COS-huPS1 cells were incubated for 45 min in the presence of 1 μM PDBu or vehicle. Cells were lysed and immunoprecipitation was carried out as described above. The Sepharose–immune complex pellet was washed once with buffer B and twice with water and resuspended in 100 μl of λ protein phosphatase buffer (New England Biolabs). Then 400 units of phage λ protein phosphatase was added and the reaction mixture was incubated at 30°C for 2 hr. Following incubation, the immobilized immune complexes were washed with PBS. Laemmli sample buffer (50 μl) was added; samples were heated for 1 min at 80°C; and proteins were separated by SDS/12% PAGE and transferred to nitrocellulose for immunoblot analysis.

Immunoblot Analysis.

Following transfer of separated proteins to nitrocellulose, membranes were incubated in 5% (wt/vol) reconstituted powdered milk in 50 mM Tris-buffered saline (pH 7.5)/1% Tween 20 (TBST) for 1 hr. Antisera were diluted 1:1,000 in 5% milk/TBST and applied to blots for 3–4 hr, followed by three washes in TBST, 10 min each. For gel filtration column fraction analyses, blots were then incubated in a horseradish peroxidase-conjugated preparation of goat anti-rabbit IgG (Amersham). For all other experiments, blots were incubated in protein A-conjugated horseradish peroxidase (Sigma). After three washes in TBST, blots were incubated in chemiluminescence reagent (ICN) and exposed to x-ray film (Kodak).
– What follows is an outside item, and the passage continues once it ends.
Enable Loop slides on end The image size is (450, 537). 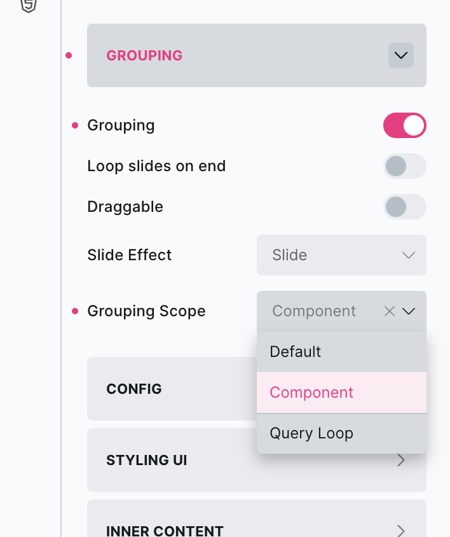point(404,166)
Phosphoamino Acid Analysis.

COS-huPS1 cells, labeled with [32P]orthophosphate, were treated with PDBu and lysed as described above, immunoprecipitated with α PS1-loop antibody, and electrophoresed in an SDS/12% PAGE system. The gel was dried and the two major PS1 CTFs were excised, using the autoradiogram as a template. Gel fragments were reswollen in 25 mM ammonium bicarbonate, and proteins were digested in 50 μg/ml trypsin for 18 hr at 37°C. The digests were lyophilized and resuspended in 6 M HCl and heated at 110°C for 2 hr. Samples were then lyophilized and resuspended in 2% formic acid/8% acetic acid (pH 1.9), and aliquots and unlabeled phosphoamino acid standards were spotted on TLC plates and electrophoresed first at 500 V in pH 1.9 buffer, then at 400 V in pH 3.5 buffer, using a previously described method (25). Plates were dried and soaked with ninhydrin to stain phosphoamino acid standards. After air drying, plates were visualized using a Bio-Rad phosphorimager.
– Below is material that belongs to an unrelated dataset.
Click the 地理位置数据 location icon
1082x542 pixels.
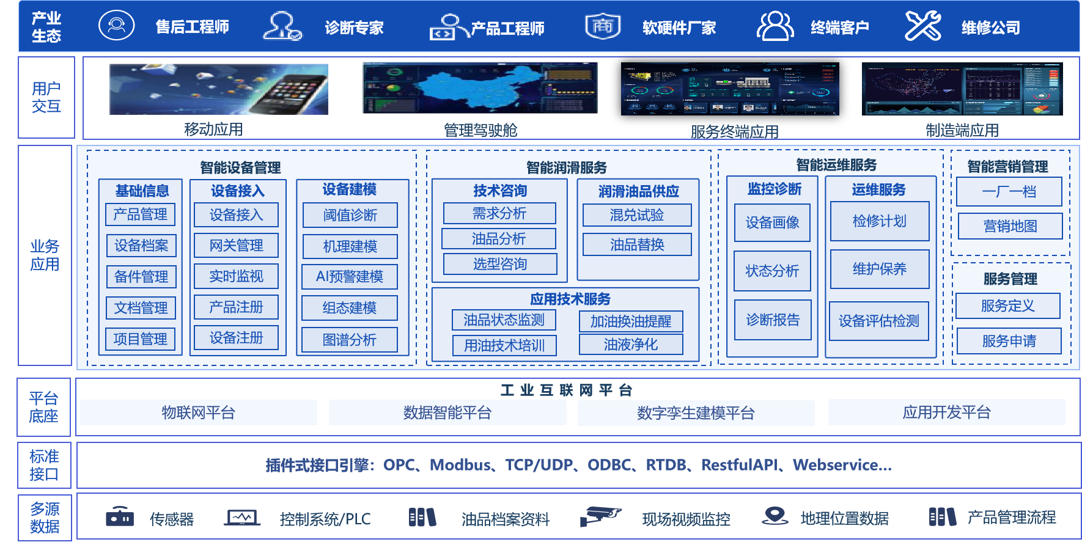pos(775,516)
Separation of PS1 Fragments Under Nondenaturing Conditions.

COS-huPS1 proteins were extracted with 1% Nonidet P-40 in buffer A (20 mM Hepes, pH 7.4/2 mM EDTA/0.05% NaN3). Insoluble material was removed by centrifugation (15,000 × g, 5 min, 4°C). Two hundred microliters of the protein extracts was loaded on a Superose-12 column (Pharmacia) that had been equilibrated in buffer A with 0.15 M NaCl (0.3 ml/min). Proteins were eluted from the column with the same buffer, and fractions were subjected to immunoblot analysis.

In other experiments, COS-huPS1 proteins were extracted with 1% Nonidet P-40/20 mM Tris⋅HCl, pH 7.4/2 mM EDTA/0.5 mM EGTA. Protein extracts were loaded on a Mono-Q column that had been equilibrated in 20 mM Tris⋅HCl, pH 7.4/2 mM EDTA/0.5 mM EGTA. Proteins were eluted from the column by using a gradient from 0 to 1 M NaCl. Fractions were subjected to immunoblot analysis.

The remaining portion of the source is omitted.